LA TIMES covers Phil Campbell's Sprint 8
Cardio Program

Sprint 8 Results Reviewed in the LA Times January 15 2007 in an article by Roy Wallack

LA TIMES article Highlights:

For years, Michelle Cuellar exercised five days a week. "But you wouldn't have known it by looking at me," says the 33-year-old mother of two. "I felt fit — but I was still fat."

Cuellar says she trimmed 10 minutes from her workout time simply by replacing her old steady-state 30-minute, 6-mph treadmill jog with "Sprint 8," a 20-minute aerobic session. Sprint 8, the centerpiece of the book "Ready Set Go! Synergy Fitness," by Phil Campbell, has a growing list of believers.

Gary Green, 45, a Web-based businessman from Tustin, says he halved his workout time and cycled off 25 pounds since switching to the program in August. Dan Conner, a Sacramento fitness store manager who lost 50 of his 265 pounds and 9 inches off his 45-inch waist.

Internet marketer Robert Burns of San Diego, 43, says he lost 25 pounds since May.. "I feel younger and get faster and faster every day," he said.

The phenomenon is known as the "stress adaptation response," says Leonard A. Kaminsky, director of the clinical exercise physiology program at the Ball State University human performance lab and editor of the exercise guidelines manual of the American College of Sports Medicine.

Even nursing-home populations can improve

"The human body adapts to the stresses placed on it," he says. "Challenge it, and it improves. To effect change, you need to overload your system beyond what it is accustomed to. When you go beyond your aerobic threshold [the point at which you are unable to bring in enough oxygen to support the exercise] — to where you perceive that you're getting winded — you initiate a chain of positive events that work for everyone. Even nursing-home populations can improve."

A 2005 study of competitive cyclists at New Zealand's Waikato Institute of Technology even found that intervals can speed up serious athletes in midseason form; eight to 12 sessions gave test subjects power gains of 8.7% for 1 kilometer and 8.1% for 4 kilometers over a control group of non-interval trainers.
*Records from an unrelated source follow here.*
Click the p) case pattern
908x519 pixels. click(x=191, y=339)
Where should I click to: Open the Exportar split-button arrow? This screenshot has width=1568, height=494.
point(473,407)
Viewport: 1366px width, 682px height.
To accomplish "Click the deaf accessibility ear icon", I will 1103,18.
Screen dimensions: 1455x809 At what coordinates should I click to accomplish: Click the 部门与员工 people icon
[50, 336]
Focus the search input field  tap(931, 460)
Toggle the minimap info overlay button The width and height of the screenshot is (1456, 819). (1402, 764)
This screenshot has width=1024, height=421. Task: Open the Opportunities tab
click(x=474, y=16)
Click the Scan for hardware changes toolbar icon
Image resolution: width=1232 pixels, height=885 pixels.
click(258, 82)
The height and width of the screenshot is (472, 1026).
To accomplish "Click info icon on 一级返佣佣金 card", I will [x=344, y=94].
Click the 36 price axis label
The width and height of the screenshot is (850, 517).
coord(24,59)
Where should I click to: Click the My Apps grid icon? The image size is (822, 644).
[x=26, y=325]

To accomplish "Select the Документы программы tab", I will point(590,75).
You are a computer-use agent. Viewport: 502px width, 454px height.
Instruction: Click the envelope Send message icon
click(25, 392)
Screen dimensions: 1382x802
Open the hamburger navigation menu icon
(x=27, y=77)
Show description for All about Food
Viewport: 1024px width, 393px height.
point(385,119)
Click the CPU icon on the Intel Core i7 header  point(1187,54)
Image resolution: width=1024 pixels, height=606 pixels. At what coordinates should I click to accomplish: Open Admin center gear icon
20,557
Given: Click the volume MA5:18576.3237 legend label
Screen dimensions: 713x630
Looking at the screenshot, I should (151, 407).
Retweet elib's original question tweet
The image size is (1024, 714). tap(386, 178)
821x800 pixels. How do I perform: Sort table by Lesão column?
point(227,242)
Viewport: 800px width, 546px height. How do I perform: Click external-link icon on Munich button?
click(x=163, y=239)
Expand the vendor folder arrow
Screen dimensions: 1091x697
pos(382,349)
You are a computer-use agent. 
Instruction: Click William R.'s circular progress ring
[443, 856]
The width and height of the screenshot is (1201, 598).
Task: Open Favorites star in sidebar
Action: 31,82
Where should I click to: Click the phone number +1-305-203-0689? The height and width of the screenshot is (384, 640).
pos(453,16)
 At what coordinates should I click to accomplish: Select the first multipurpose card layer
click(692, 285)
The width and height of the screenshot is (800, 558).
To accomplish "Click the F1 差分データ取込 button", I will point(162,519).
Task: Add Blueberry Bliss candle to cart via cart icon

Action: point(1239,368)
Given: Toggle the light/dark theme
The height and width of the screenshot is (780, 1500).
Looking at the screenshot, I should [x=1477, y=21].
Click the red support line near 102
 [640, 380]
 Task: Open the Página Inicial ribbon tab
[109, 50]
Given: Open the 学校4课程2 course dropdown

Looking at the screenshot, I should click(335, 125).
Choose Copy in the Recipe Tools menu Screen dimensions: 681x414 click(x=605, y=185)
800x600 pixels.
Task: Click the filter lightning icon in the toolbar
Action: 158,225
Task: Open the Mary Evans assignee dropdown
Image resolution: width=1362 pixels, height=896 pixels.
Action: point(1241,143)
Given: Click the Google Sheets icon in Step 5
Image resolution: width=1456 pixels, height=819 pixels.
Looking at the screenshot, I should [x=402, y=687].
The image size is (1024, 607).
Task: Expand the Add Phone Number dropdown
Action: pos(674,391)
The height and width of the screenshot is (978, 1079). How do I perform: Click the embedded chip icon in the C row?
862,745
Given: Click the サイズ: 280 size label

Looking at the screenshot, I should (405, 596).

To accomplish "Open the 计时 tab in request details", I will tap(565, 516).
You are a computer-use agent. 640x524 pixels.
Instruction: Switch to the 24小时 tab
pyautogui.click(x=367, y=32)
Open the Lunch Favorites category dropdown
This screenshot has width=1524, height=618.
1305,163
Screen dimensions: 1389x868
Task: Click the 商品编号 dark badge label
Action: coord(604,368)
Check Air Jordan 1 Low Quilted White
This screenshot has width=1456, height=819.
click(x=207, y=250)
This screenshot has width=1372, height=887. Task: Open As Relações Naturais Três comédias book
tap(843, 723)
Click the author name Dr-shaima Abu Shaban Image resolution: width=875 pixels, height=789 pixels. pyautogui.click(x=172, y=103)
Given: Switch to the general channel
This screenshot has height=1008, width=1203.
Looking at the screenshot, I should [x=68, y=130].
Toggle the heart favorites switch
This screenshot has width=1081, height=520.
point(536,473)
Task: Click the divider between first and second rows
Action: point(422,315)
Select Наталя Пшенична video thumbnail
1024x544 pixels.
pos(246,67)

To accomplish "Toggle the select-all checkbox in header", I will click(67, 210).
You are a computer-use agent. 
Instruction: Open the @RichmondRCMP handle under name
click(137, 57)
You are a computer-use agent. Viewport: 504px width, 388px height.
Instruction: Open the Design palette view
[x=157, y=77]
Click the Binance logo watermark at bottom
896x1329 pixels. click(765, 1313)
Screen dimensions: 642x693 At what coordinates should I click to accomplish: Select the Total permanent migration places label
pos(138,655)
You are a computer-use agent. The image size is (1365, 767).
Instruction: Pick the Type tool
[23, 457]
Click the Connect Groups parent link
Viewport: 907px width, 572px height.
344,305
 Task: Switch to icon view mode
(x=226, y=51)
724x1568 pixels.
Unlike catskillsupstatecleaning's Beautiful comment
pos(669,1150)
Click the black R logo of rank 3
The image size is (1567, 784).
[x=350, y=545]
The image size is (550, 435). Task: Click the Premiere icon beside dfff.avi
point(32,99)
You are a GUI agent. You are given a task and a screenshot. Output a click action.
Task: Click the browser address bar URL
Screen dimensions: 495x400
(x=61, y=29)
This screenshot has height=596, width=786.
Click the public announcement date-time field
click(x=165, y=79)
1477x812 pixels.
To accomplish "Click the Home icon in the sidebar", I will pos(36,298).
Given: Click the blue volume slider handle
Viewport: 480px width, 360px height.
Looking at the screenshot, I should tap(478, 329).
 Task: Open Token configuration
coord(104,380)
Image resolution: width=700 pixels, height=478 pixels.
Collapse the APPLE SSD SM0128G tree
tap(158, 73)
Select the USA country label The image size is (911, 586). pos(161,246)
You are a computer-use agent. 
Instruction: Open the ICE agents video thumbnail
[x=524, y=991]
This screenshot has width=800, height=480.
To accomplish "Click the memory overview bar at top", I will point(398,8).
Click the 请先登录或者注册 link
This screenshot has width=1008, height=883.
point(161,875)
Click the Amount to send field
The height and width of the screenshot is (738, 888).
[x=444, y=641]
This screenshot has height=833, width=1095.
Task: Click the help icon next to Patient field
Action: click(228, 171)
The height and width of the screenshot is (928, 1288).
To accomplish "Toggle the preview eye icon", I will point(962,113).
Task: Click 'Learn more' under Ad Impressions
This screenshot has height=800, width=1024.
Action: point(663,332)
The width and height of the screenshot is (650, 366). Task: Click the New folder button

But it is the unexpected weight loss, time savings and sense of "feeling younger" that have average exercisers most excited.

All this may help explain why Michelle Cuellar gained weight with regular exercise…"Given that resting metabolism does decline as you get older, it is not uncommon to see regular exercisers add a pound or 2 per year over time," says Kaminsky. "Either that, or Michelle was stopping at Starbucks a couple times a week" — a charge she denies.

Cuellar, now 20 pounds lighter than six months before, thinks she's gotten to that point. "My husband has offered to buy me a whole new wardrobe," she says. "But I told him to wait until I get down to a size 6."